* _Provided passage_

________________________________________

Prime Minister Imran Khan in an attempt to calm the jitters subsequent to the erosion of the rupee by nearly 10 rupees in one day advised calm. Reforms including broadening the tax base, actions against money launderers, incentives to revive the closed textile units, and austerity drive will take time to yield results Imran Khan said and warned that the next six months will be difficult.
The Prime Minister is correct in identifying areas of serious concern inherited by his administration however the decisions taken during the past seven weeks are remotely not enough to deal with the prevailing crisis. And the Prime Minister's estimate of six months before a turnaround will be evident is simply not realistic. Multilaterals give two years for an economic turnaround which is contingent on the Khan administration taking some major policy reforms. The Khan administration has been at pains to publicize that reforms are under preparation by several task forces tasked to formulate recommendations to deal with numerous issues with one major proviso: that none of the recommendations is anti-poor. It is unlikely that the works carried out so far by the task forces are taking account of IMF standard normal conditionalities into consideration as the decision to go on the Fund programme is a week-old, and hence the work of the task forces to-date may at best become irrelevant and at worst redundant in the weeks to come as and when negotiations with the IMF team begin. A task force is reportedly looking at ways and means to eliminate the circular debt of the energy sector though as and when the IMF bailout package is extended, it is a certainty that electricity rates would be raised with the objective of as close to full cost recovery as possible - a cost that includes continued mismanagement of the power sector, failure to check theft, rising receivables and interest on loans that continue to be rolled forward.

________________________________________

* _Information supplied_

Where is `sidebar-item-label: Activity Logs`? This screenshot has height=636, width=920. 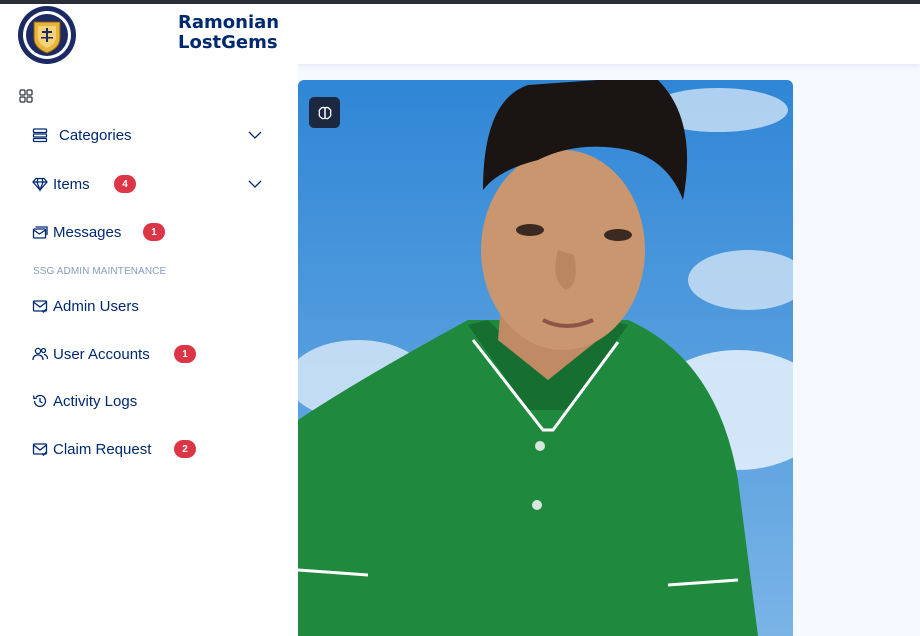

________________________________________

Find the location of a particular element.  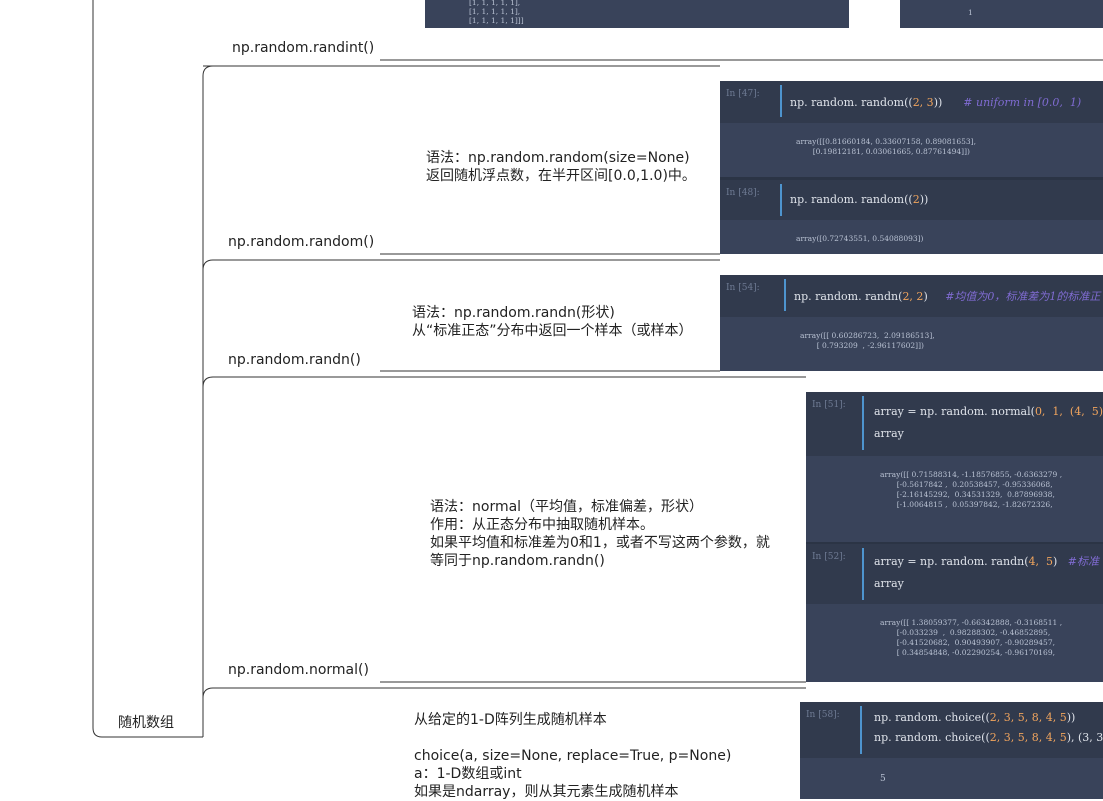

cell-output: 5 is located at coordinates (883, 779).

________________________________________

* _Directive_
Sum up the passage on Imran Khan's economic outlook in three sentences.

* _Your response_
After the rupee lost nearly 10 rupees in one day, Prime Minister Imran Khan urged calm, saying reforms such as broadening the tax base and an austerity drive will take time and that the next six months will be difficult. The text argues that his administration's decisions so far are not enough and that a six-month turnaround is unrealistic, since multilaterals allow two years and that depends on major policy reforms. It also warns that the task forces' work may become irrelevant once IMF negotiations begin, and that an IMF bailout would certainly raise electricity rates toward full cost recovery.